§ **What the exercise asks**: Output the records exactly as they appear, with no pictures included.

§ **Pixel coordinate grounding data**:
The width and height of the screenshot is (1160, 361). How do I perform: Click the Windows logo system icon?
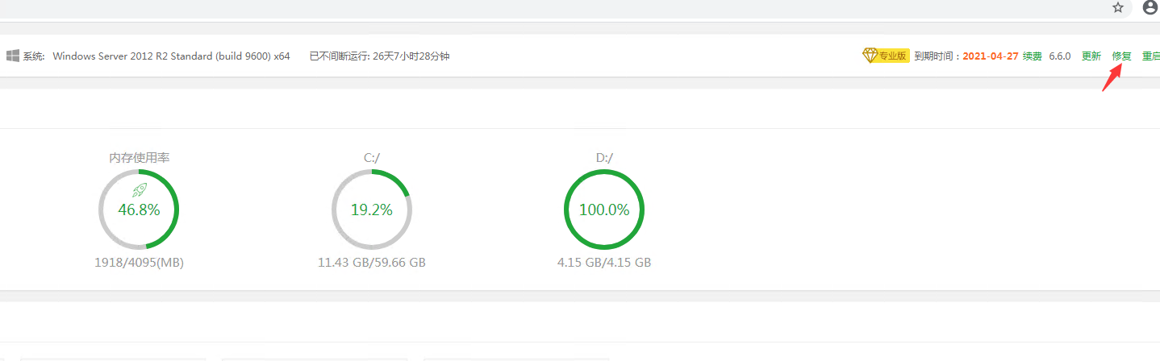tap(13, 56)
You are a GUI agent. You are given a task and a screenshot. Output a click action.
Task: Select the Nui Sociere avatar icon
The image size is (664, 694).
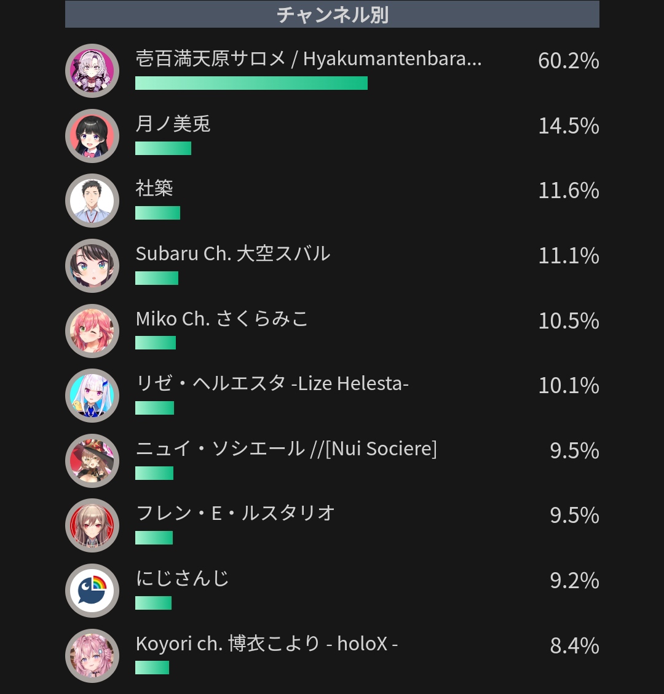coord(92,460)
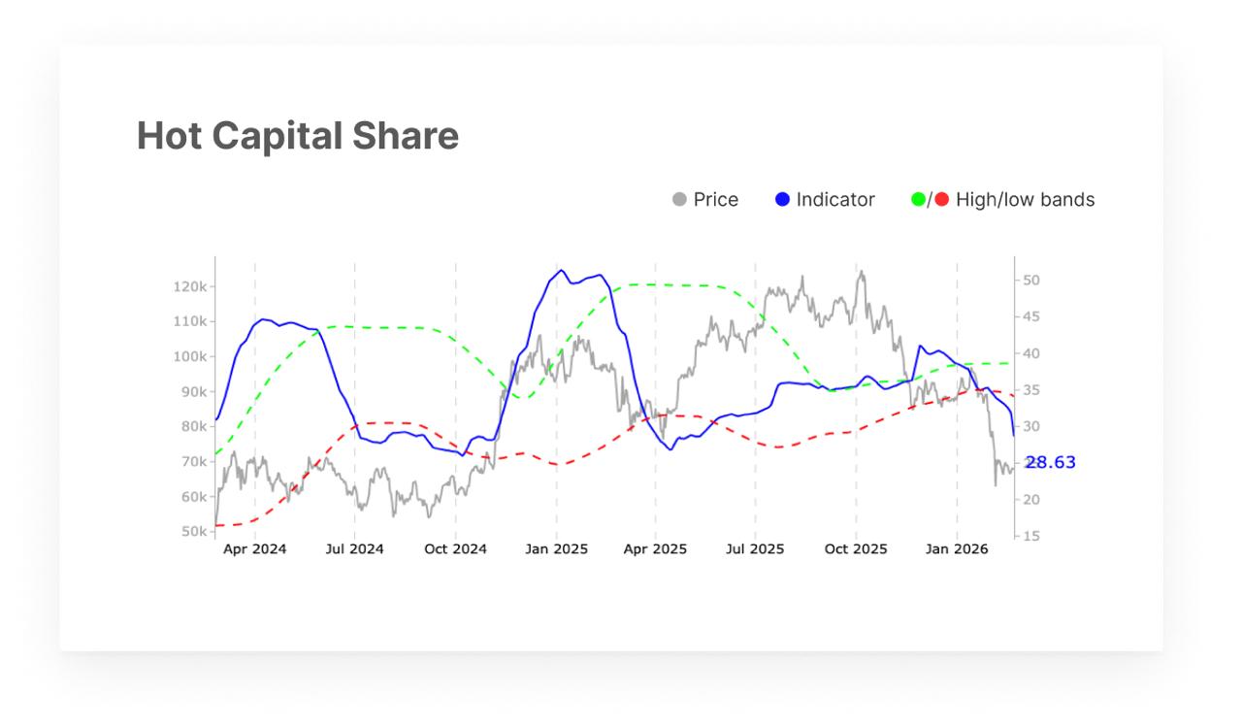
Task: Click the gray Price legend dot
Action: tap(679, 200)
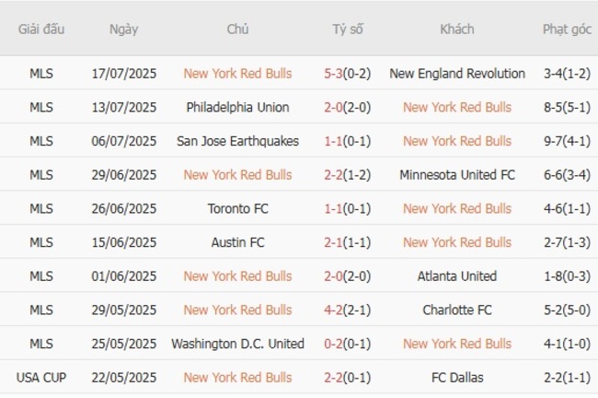Select the Phạt góc column header
The image size is (598, 398).
(x=567, y=29)
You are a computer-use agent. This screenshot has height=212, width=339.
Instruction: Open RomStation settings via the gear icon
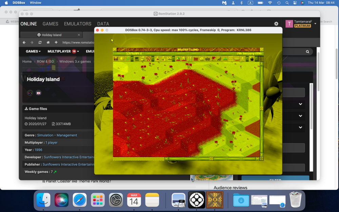click(276, 24)
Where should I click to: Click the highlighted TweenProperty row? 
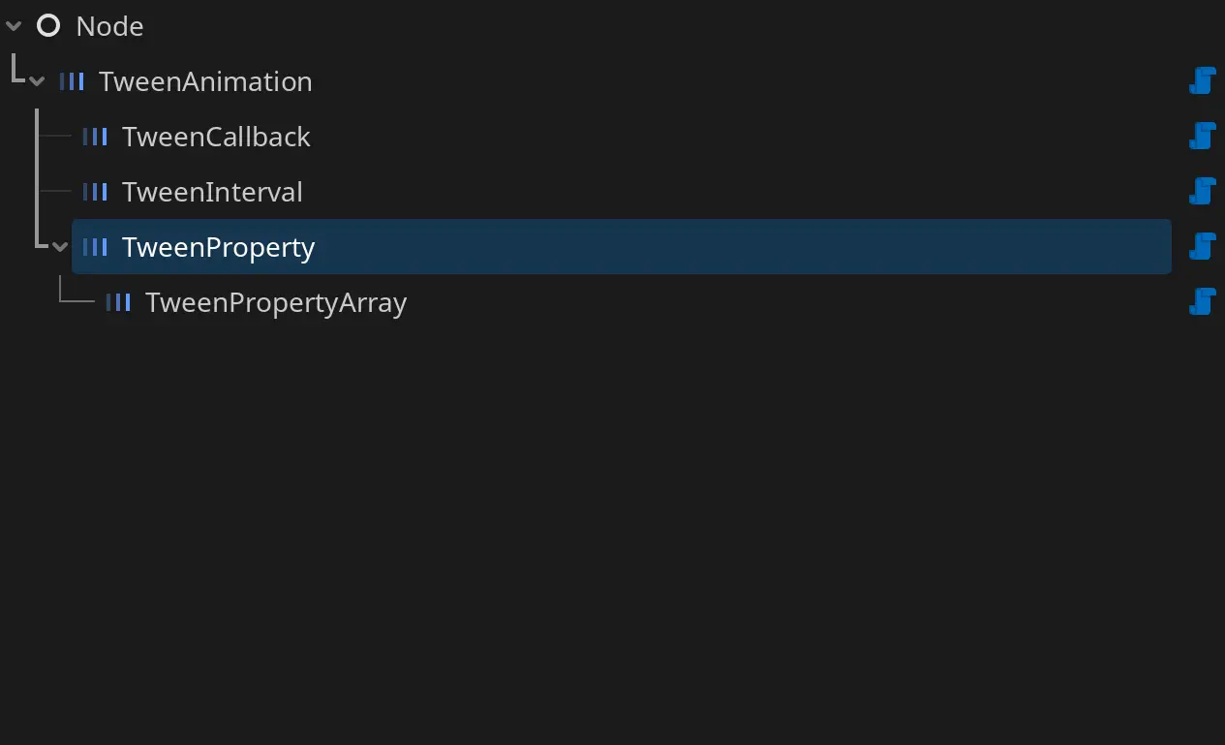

§ **Task output**:
The width and height of the screenshot is (1160, 361). How do I perform: Click the Windows logo system icon?
tap(13, 56)
You are a GUI agent. You are given a task and a screenshot. Output a click action.
Task: Select the Nui Sociere avatar icon
The image size is (664, 694).
coord(92,460)
Task: Click the gray Price legend dot
Action: tap(679, 200)
Select the Phạt góc column header
The image size is (598, 398).
(x=567, y=29)
You are a computer-use agent. This screenshot has height=212, width=339.
Instruction: Open RomStation settings via the gear icon
click(276, 24)
Where should I click to: Click the highlighted TweenProperty row? 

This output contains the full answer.